Literature DB >> 34510135

Benefit-risk assessment and reporting in clinical trials of chronic pain treatments: IMMPACT recommendations.

Bethea A Kleykamp1, Robert H Dworkin1,2,3,4, Dennis C Turk5, Zubin Bhagwagar6, Penney Cowan7, Christopher Eccleston8, Susan S Ellenberg9, Scott R Evans10, John T Farrar11, Roy L Freeman12, Louis P Garrison13, Jennifer S Gewandter1, Veeraindar Goli14, Smriti Iyengar15, Alejandro R Jadad16,17, Mark P Jensen18, Roderick Junor19, Nathaniel P Katz20,21, J Patrick Kesslak22, Ernest A Kopecky23, Dmitri Lissin24, John D Markman25, Michael P McDermott26, Philip J Mease27, Alec B O'Connor28, Kushang V Patel5, Srinivasa N Raja29, Michael C Rowbotham30, Cristina Sampaio31, Jasvinder A Singh32,33,34, Ilona Steigerwald35, Vibeke Strand36, Leslie A Tive37, Jeffrey Tobias38, Ajay D Wasan39, Hilary D Wilson40.   

Abstract

ABSTRACT: Chronic pain clinical trials have historically assessed benefit and risk outcomes separately. However, a growing body of research suggests that a composite metric that accounts for benefit and risk in relation to each other can provide valuable insights into the effects of different treatments. Researchers and regulators have developed a variety of benefit-risk composite metrics, although the extent to which these methods apply to randomized clinical trials (RCTs) of chronic pain has not been evaluated in the published literature.

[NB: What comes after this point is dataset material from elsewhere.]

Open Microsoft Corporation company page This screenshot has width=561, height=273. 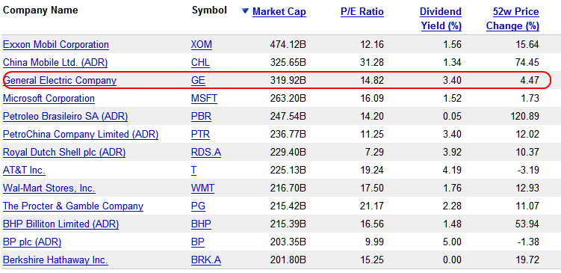(x=49, y=98)
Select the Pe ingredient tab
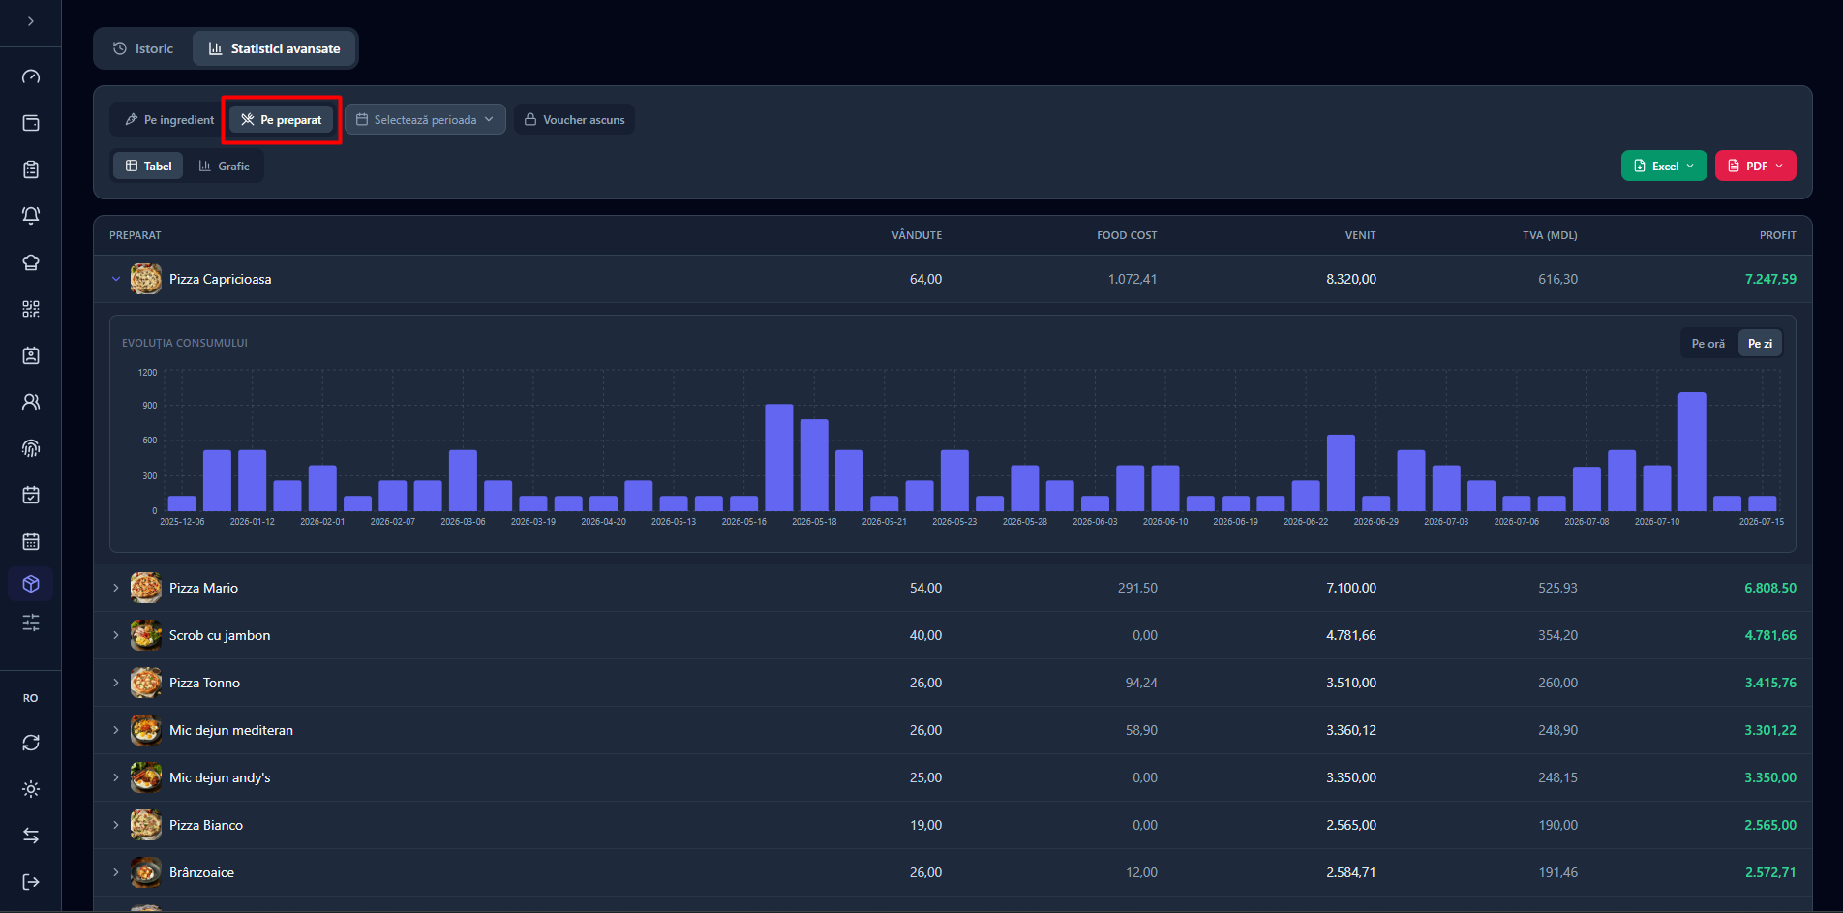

This article was motivated by an Initiative on Methods, Measurement, and Pain Assessment in Clinical Trials consensus meeting and is based on the expert opinion of those who attended. In addition, a review of the benefit-risk assessment tools used in published chronic pain RCTs or highlighted by key professional organizations (ie, Cochrane, European Medicines Agency, Outcome Measures in Rheumatology, and U.S. Food and Drug Administration) was completed. Overall, the review found that benefit-risk metrics are not commonly used in RCTs of chronic pain despite the availability of published methods. A primary recommendation is that composite metrics of benefit-risk should be combined at the level of the individual patient, when possible, in addition to the benefit-risk assessment at the treatment group level. Both levels of analysis (individual and group) can provide valuable insights into the relationship between benefits and risks associated with specific treatments across different patient subpopulations. The systematic assessment of benefit-risk in clinical trials has the potential to enhance the clinical meaningfulness of RCT results.
Copyright © 2021 International Association for the Study of Pain.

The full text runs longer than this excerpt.